= Beginning of Section =

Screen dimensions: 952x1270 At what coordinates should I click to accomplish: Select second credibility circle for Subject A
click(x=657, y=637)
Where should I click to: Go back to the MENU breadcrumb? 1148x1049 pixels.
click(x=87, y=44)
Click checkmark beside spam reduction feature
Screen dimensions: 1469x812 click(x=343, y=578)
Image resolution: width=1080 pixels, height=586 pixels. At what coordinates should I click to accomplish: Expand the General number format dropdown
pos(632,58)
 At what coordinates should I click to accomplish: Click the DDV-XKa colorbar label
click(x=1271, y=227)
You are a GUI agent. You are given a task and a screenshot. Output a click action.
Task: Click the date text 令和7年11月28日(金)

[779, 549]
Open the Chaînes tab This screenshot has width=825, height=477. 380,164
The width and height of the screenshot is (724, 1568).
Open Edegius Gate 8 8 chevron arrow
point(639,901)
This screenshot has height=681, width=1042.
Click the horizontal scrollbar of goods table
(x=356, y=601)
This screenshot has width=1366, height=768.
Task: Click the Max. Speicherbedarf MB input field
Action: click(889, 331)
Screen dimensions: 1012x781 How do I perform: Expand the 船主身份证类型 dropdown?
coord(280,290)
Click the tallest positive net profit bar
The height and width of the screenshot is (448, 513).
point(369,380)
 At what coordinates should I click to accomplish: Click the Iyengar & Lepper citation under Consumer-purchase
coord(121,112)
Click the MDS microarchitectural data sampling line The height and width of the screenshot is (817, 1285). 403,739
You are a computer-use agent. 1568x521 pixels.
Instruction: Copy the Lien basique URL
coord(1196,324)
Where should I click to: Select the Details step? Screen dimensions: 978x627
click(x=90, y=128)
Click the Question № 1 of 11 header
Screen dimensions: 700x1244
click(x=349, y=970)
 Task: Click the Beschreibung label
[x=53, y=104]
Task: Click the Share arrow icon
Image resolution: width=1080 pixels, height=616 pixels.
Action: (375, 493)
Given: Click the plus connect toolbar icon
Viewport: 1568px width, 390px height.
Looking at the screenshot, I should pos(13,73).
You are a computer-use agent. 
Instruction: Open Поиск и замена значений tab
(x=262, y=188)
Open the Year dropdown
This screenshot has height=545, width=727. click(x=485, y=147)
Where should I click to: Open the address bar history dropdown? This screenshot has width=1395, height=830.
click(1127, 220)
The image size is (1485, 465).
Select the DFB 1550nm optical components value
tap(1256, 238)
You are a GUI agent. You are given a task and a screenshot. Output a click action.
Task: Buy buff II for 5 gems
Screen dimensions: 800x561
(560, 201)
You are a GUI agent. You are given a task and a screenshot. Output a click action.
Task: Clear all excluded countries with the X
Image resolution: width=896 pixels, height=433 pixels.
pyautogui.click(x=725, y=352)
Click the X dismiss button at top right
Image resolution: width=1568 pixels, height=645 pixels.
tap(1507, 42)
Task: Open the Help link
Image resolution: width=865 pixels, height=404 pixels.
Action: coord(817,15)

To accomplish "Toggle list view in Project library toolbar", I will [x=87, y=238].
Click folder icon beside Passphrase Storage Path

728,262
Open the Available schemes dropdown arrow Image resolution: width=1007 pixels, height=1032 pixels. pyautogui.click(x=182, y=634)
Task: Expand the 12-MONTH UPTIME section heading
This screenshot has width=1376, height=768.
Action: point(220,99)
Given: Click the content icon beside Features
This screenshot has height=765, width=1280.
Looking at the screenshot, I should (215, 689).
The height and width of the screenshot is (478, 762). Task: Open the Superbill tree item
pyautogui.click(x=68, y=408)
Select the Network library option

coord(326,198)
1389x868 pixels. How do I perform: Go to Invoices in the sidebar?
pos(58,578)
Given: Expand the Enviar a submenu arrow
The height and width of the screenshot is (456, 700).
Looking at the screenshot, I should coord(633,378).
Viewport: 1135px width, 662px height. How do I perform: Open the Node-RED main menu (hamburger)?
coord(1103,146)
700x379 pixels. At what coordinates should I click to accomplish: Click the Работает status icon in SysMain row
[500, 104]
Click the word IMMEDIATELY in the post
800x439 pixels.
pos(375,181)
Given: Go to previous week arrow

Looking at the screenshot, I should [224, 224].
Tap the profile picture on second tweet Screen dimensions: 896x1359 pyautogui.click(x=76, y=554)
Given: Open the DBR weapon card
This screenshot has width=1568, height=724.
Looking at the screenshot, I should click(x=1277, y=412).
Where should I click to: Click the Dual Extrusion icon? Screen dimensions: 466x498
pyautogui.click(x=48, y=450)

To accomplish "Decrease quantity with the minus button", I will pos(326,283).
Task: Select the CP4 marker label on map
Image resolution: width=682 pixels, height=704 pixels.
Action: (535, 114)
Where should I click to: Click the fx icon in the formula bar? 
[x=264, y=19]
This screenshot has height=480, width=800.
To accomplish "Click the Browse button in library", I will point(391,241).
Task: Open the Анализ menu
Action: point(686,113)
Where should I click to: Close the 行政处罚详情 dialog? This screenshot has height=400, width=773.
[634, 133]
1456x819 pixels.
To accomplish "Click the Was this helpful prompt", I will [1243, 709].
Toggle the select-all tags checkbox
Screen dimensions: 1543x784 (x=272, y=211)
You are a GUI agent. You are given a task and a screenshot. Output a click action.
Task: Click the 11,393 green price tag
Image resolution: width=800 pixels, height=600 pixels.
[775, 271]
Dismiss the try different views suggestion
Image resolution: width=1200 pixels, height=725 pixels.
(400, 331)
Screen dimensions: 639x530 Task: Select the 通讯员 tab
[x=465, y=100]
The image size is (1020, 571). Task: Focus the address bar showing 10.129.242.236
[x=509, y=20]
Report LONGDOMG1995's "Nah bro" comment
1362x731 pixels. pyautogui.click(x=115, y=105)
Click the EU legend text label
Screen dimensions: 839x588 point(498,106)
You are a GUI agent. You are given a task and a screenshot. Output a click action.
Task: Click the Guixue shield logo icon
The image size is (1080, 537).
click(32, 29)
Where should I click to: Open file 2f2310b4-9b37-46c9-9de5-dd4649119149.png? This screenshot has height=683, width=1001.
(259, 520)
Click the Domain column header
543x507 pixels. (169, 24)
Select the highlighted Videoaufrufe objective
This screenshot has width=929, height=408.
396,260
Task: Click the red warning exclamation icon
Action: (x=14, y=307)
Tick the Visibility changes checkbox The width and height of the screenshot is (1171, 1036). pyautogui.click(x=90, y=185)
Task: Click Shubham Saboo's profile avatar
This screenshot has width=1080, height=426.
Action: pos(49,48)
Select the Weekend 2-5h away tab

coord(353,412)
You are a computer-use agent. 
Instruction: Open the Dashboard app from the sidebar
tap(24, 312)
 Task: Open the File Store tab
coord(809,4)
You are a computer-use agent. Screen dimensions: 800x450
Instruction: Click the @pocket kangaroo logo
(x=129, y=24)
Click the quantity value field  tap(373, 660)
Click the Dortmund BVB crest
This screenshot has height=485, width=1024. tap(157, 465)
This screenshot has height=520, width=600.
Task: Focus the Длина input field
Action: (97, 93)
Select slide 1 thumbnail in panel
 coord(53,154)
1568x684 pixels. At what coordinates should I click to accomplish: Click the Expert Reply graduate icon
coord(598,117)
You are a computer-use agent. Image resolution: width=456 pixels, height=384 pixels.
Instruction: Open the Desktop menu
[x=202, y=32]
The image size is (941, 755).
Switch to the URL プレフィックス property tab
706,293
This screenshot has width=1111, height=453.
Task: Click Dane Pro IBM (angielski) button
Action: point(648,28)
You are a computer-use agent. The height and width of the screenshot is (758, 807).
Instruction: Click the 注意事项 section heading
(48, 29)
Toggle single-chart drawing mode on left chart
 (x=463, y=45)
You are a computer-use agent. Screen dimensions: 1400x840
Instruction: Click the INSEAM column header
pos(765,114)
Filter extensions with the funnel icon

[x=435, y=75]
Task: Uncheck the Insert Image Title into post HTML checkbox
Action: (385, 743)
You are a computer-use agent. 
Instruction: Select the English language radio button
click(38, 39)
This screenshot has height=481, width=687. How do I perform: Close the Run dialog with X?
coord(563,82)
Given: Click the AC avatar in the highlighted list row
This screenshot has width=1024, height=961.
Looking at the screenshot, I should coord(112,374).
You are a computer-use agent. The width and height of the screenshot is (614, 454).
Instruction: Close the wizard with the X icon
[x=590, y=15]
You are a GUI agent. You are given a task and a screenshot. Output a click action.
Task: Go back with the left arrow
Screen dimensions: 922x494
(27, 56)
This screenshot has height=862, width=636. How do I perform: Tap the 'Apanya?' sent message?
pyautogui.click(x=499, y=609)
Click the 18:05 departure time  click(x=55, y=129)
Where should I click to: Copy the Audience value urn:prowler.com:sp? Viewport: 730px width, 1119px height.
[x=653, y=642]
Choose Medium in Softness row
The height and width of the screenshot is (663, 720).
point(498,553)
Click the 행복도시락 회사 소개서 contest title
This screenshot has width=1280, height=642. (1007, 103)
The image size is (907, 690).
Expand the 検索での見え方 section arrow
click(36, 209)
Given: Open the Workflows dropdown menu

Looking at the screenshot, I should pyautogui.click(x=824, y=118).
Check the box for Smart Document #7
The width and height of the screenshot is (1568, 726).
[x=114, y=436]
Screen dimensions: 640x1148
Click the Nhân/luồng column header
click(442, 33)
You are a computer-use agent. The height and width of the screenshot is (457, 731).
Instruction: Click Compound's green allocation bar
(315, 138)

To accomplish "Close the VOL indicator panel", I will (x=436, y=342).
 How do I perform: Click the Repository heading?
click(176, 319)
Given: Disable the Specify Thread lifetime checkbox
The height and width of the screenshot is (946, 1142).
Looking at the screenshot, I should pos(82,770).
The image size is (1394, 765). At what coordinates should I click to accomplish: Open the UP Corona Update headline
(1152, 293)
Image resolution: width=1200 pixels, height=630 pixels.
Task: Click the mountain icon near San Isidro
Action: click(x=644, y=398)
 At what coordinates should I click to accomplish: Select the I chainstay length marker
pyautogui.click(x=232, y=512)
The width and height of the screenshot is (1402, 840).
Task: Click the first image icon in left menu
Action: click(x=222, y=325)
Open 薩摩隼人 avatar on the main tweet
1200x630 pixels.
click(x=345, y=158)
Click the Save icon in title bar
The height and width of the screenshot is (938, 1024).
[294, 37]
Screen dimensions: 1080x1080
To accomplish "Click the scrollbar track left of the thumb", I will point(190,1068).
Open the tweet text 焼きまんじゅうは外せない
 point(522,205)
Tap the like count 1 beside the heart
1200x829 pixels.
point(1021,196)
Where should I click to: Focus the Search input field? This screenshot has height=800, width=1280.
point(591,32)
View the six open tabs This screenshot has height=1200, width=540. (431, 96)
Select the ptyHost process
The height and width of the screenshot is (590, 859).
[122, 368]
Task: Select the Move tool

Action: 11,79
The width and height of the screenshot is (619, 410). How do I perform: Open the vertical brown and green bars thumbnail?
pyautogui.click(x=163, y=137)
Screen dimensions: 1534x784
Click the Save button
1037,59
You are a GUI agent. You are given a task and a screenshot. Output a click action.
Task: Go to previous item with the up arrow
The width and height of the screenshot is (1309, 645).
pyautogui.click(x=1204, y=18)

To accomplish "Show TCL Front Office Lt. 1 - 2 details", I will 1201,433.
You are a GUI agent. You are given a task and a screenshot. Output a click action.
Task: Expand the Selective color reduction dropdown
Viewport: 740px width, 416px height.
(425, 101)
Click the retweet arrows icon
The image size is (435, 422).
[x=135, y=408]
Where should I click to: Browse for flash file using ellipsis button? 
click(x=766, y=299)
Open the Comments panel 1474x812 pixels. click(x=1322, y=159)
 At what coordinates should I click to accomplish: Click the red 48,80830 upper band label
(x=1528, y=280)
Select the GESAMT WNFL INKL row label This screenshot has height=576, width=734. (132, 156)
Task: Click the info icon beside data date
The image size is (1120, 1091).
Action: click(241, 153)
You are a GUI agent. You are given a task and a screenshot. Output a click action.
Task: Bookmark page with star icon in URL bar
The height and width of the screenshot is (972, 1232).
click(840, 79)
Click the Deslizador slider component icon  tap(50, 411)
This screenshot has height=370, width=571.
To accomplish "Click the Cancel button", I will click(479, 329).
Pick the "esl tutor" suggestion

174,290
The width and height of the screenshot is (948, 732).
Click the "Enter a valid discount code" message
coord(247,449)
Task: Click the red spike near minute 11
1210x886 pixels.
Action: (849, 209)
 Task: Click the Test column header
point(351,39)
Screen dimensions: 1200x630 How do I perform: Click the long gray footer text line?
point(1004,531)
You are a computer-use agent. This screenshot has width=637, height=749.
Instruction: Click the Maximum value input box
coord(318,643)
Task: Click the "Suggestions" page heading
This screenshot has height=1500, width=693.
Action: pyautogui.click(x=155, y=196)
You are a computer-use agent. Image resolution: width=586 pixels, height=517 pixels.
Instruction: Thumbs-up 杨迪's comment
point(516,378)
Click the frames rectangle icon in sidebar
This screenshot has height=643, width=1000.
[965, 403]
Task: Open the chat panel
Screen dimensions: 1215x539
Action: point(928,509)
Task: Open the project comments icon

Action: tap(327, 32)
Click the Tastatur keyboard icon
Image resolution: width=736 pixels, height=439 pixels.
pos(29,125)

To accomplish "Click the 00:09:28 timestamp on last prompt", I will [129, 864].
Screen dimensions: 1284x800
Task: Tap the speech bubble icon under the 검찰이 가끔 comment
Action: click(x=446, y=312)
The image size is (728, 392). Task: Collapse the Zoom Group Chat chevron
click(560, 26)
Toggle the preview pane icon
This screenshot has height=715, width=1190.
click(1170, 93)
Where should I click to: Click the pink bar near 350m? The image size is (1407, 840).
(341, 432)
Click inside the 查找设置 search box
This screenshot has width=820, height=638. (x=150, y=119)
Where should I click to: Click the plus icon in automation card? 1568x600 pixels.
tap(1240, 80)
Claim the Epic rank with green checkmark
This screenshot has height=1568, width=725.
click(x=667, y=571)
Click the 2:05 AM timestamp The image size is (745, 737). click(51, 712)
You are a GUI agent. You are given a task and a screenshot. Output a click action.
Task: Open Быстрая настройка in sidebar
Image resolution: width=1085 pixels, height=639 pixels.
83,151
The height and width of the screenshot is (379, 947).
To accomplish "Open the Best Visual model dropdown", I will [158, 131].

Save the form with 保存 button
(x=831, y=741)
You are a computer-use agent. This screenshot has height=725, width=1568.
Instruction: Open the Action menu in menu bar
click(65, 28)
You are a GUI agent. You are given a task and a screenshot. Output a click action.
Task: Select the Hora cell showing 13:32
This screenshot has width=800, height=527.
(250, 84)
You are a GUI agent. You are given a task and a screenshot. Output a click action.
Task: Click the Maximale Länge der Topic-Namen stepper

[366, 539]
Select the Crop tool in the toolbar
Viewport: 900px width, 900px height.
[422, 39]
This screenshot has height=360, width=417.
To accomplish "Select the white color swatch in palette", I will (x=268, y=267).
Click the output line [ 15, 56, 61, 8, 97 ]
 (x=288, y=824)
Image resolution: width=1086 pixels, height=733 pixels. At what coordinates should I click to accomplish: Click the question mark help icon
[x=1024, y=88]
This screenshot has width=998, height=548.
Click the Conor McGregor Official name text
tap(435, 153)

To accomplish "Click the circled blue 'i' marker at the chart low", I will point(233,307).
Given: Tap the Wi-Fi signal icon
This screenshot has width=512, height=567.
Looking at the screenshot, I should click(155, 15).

= End of Section =

▶ _WORK INSTRUCTIONS_
Extract from the data every line where "profile" shows up.

▶ _RESULT OF THIS TASK_
Tap the profile picture on second tweet Screen dimensions: 896x1359 pyautogui.click(x=76, y=554)
Task: Click Shubham Saboo's profile avatar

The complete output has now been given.